Minister of Transportation, Rotimi Amaechi, who was represented by the Minister of State, Gbemisola Saraki, made the disclosure on Thursday in Abuja during a ministerial press briefing on the programmes, policies, projects and initiatives of the Federal Ministry of Transportation and its agencies for 2021.
Saraki said the development and sustainability of other sectors of the economy lies heavily on efficient transportation infrastructure.
“It is the realisation of this that the Federal Government made transportation infrastructure a priority both in its economic recovery and growth plan and the current medium term national development plan.
“Consequently, the ministry is committed to ensuring that the nation has a vibrant, responsive, efficient and effective transport system capable of adequately meeting the needs of a modern, industrial and vibrant economy.
“The ministry’s core mandate include provision and administration of rail and marine transport infrastructure, road transport and mass transit administration as well as intermodal coordination of all transportation modes in the country.
“The government has made giant strides in bridging the infrastructural deficit in the transportation sector and will do more especially in human capacity development for sustainability. I wish to appreciate Mr President for his unrelenting support and commitment to the nation,” she said.
Throwing more light on the some of the constrains militating against improved patronage of the eastern ports, the Managing Director or Nigeria Ports Authority (NPA), Mohammed Bello-Koko, said, “We cannot tell importers which port to use to bring their goods. Recently the Federal Ministry of Transportation, working with Nigerian Ports Authority went for sensitisation to tell importers that you have ports just near you. For instance, in Port Harcourt, or Calabar is barely 60 or 66 kilometres away from those in the northeast.
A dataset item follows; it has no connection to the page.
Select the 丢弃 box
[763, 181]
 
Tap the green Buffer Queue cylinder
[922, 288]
Now we understand the limitations and problems with those ports and we are working on the limitations.
“For instance, in Delta port, the breakwater had collapsed over 10 years ago. The breakwater is an engineering structure above sea that is supposed to stop siltation, migration of silt into the main channel and it collapsed over 10 years ago. What we have done is doing the study and we hope that after that, we will start working on the procurement of that structure. But that structure is extremely expensive, it is one of the most expensive structures; it runs into estimated cost of over some hundreds of millions of dollars, so it would be probably a national project.
“The other issue in the Delta port; there is an active NNPC pipe that is buried on that ground. That channel is about 7.5meters if I’m right – let’s call it 8meters. So it means you cannot dredge it lower than eight meters or less. Either NNPC removes the pipe or something happens and that has brought limitations in the size of vessels that comes into that location.
“The third problem is the length of the channel. From the fairway to Warri is over 100 kilometres. So it means that when the vessel comes offshore from the beginning of the tunnel to the end is far and probably that had made the cost of bringing vessels into that place very difficult.”
On the limitations facing Calabar port, Bello-Koko said, “Calabar port has the longest channel of over 110 to 119 kilometres from the fairway to the port itself. So that means the cost of dredging the location is extremely high. Currently, there is litigation that has stopped us from dredging that and the Ministry of Transport and NPA are working to resolve that. And like I had mentioned initially, the ministry is driving the process of rehabilitation of the infrastructure from Lagos port to Calabar.”
Heads of other agencies under the Ministry including the National Inland Waterways Authority, Nigerian Shippers Council, Nigerian Maritime Administration and Safety Agency (NIMASA) and the Nigerian Institute of Transport Technology (NITT) took turns to make presentations on the activities of their agencies in 2021.